[Extracted material]
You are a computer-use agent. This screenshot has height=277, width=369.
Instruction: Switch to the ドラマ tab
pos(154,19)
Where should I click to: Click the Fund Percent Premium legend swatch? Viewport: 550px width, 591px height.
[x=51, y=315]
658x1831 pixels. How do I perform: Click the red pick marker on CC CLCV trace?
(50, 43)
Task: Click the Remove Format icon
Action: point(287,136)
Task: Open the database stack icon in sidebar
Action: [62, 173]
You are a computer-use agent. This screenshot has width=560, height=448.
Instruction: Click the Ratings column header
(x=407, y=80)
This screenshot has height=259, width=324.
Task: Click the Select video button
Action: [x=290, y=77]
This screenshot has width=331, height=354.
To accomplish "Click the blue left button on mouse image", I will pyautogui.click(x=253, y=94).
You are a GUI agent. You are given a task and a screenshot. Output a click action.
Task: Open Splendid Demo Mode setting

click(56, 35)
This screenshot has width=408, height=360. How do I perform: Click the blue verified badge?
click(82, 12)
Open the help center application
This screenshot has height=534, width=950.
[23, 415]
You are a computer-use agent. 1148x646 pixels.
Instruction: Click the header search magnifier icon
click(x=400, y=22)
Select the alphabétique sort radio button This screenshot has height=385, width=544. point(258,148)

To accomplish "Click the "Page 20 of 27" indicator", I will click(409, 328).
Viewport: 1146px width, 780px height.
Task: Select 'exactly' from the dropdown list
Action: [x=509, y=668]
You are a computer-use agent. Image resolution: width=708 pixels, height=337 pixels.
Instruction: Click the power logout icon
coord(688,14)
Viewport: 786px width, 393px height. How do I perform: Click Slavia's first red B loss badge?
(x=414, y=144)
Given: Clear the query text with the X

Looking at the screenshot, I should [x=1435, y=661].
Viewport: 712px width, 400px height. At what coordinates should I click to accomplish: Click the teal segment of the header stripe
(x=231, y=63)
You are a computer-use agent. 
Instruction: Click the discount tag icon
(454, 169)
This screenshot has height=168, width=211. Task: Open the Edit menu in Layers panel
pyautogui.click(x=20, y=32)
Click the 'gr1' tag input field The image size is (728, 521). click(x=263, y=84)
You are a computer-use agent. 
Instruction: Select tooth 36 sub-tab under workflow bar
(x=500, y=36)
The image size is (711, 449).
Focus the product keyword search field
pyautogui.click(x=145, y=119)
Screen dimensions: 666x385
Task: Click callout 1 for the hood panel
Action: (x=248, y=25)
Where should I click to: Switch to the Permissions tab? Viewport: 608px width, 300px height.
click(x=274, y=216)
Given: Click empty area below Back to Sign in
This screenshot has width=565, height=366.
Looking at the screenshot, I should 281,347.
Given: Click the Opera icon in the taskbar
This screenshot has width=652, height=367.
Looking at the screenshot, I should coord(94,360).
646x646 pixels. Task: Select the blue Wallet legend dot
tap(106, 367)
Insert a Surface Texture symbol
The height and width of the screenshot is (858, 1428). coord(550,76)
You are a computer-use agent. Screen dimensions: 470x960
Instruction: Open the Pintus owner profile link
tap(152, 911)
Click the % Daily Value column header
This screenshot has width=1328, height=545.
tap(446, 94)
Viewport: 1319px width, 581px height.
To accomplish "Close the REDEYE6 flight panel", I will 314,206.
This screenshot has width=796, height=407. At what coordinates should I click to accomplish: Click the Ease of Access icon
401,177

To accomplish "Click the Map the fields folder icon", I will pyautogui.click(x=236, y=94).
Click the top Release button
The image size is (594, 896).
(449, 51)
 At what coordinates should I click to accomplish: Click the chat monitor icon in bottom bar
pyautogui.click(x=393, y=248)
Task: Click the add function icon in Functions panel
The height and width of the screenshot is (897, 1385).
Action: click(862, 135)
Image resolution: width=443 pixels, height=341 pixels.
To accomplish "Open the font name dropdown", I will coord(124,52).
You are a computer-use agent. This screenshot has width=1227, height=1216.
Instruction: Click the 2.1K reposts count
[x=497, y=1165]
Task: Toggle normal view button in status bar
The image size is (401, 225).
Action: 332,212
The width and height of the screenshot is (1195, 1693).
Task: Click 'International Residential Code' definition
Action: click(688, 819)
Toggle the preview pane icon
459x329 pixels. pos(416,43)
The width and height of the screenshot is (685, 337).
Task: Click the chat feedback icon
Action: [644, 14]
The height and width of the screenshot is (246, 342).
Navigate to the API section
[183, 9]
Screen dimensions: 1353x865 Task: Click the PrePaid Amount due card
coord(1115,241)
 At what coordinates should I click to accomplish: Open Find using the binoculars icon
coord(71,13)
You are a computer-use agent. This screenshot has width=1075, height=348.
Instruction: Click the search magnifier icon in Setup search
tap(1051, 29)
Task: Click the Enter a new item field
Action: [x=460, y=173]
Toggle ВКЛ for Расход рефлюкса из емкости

[What you should do] What is needed is each line of the entries that contains the word "resolution".

[Solution to this exercise]
You are a computer-use agent. Image resolution: width=708 pixels, height=337 pixels.
Image resolution: width=443 pixels, height=341 pixels.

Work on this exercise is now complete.